Kenya has a thriving if basic pub culture, with local and overseas wine and regional beers, Tusker and White Cap, popular, cheap and widely available. Unlicensed home brews, referred to as changaa or busaa should be avoided due to unhygienic production methods and unregulated (or unknown) alcohol content. Restaurants, called hotels, are also popular and have a wide range of foods and prices. Many bars and eateries will feature live entertainment like reggae bands. Street food is common and tasty, with items such as the sweet bread-like mandazi or samosas (fried pastry with savory or sweet fillings such as curried vegetable or mashed banana) worth a try, particularly if cooked right before your eyes.

Bars and Pubbing in Kenya

Although many visitors head straight to the nature reserves or the beach resorts, those who spend a little more time in Kenya’s capital, Nairobi, will have the opportunity to drink or dance in a variety or clubs and bars. Westlands, by the central business district, is the main bar area and a good place to catch live music or dance to local DJs. The dimly lit Black Diamond club (Mpaka Road, Nairobi) has a large, noisy dance floor that is often packed. Woodvale Grove has a couple popular nightspots such as the cozy and funky Havana Bar or Gypsy’s (Woodvale Grove) which has four differently themed bars in one building.
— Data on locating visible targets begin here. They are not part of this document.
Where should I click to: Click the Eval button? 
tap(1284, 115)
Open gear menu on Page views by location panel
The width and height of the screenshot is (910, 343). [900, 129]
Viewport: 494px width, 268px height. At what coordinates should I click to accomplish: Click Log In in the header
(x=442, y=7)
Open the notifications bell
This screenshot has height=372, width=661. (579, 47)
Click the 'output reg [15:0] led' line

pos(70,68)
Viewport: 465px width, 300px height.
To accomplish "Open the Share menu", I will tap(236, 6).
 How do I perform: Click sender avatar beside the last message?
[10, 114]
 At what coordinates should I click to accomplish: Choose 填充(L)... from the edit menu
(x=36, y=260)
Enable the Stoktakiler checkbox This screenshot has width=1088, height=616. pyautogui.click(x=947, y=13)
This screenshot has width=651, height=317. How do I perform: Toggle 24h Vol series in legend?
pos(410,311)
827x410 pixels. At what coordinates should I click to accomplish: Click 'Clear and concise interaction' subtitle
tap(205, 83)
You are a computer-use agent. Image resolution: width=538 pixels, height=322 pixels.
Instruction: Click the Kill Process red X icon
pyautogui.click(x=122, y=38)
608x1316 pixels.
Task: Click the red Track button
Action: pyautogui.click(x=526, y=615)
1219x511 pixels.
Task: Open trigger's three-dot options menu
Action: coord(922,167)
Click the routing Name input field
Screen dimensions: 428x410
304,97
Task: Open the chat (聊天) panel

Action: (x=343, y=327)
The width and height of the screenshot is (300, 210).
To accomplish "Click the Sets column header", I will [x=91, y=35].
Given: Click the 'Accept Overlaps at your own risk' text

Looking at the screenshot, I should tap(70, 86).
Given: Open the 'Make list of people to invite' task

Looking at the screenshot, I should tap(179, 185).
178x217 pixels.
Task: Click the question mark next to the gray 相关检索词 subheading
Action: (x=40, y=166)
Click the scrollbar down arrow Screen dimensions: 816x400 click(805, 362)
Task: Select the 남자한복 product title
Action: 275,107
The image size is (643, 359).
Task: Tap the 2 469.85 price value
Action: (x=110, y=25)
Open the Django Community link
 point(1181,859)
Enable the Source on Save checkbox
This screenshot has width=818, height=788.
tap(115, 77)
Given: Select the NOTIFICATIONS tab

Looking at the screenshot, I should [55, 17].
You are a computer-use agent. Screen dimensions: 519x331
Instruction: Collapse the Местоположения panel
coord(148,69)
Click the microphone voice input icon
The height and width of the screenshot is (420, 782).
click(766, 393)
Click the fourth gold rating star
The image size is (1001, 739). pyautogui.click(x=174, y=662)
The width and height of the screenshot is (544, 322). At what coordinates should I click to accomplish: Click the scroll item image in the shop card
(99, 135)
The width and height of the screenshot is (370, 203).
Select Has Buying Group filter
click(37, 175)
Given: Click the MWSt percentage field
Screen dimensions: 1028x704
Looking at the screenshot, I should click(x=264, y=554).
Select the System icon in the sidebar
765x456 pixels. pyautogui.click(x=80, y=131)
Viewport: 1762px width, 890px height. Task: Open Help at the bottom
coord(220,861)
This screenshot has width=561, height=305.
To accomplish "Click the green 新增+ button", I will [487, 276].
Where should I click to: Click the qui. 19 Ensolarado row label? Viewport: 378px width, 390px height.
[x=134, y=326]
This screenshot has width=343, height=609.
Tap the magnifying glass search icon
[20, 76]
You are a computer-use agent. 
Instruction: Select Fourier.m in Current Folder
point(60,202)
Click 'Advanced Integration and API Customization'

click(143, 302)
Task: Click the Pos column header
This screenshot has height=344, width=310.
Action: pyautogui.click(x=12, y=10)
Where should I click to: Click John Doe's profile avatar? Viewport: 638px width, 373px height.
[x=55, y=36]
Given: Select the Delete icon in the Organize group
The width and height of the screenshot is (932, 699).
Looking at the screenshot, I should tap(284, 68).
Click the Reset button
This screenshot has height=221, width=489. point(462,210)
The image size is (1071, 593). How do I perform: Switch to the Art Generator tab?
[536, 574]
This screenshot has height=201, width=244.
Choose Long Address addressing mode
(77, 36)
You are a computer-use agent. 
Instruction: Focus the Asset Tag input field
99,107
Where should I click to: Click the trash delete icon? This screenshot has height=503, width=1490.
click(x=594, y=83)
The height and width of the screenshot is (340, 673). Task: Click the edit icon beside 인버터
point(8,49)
For those who prefer something a little more culturally focused, The Kenyan National Theatre (Harry Thuku Rd City Centre opposite the Norfolk Hotel) regularly hosts modern and classic plays, concerts and even beauty pageants while the Safaricom Michael Joseph Centre (HQ2 Waiyaki Way, Nairobi) has art exhibitions and concerts of jazz and African music.

Dining and Cuisine in Kenya

The Kenyans usually have breakfast, lunch and supper, as well as morning and afternoon tea. Arabic and Indian influences can be found in the cuisine with items like chapatti (eggless pancakes thicker than the Indian version) or biriani and pilau rice and spice dishes eaten for the first meal. One staple any time of day is ugali, a porridge made from cornmeal that is served with sauce and a little meat.

Nyama choma, or barbequed meat, usually goat, chicken or beef, forms the basis of a traditional meal in Kenya, often accompanied by beans, yam, fruit, rice, or fried dough. In Nairobi, a place highly rated by locals is Nyama Choma Place (Milimani Rd Milimani Sagret Hotel, Kilami, west of Nairobi center), where diners select their meat served with ugali or chips. The most famous nyama choma restaurant is Carnivore (off Langata Rd Langata, between West Nairobi and Langata Barracks) where waiters carve freshly barbequed beef, camel, chicken, crocodile, lamb, ostrich, or pork at the diner’s table.

The capital city has the bulk of Kenya’s fine dining that is often attached to international hotels, aimed at tourists and wealthy locals. The highly acclaimed Talisman (320 Ngong Road, Nairobi) serves up African, European and Thai fusion made from locally sourced produce in a sophisticated, but welcoming terrace garden. Alternatively, the high-end, award winning Tatu (Fairmont Norfolk Hotel, Kijabi Street, Nairobi) serves fresh seafood and aged steaks in a chic modern dining room.

The central business districts around Westlands and Hurlingham are more tourist focused, and are a good place to get Indian, Brazilian, Chinese, Thai, French, fusion or high-end Kenyan cuisine, while suburbs like Ayani, Kibera and Olympic are better for more authentic local dishes. Large urban areas often have fast food restaurants, with the Nandos chain being particularly common.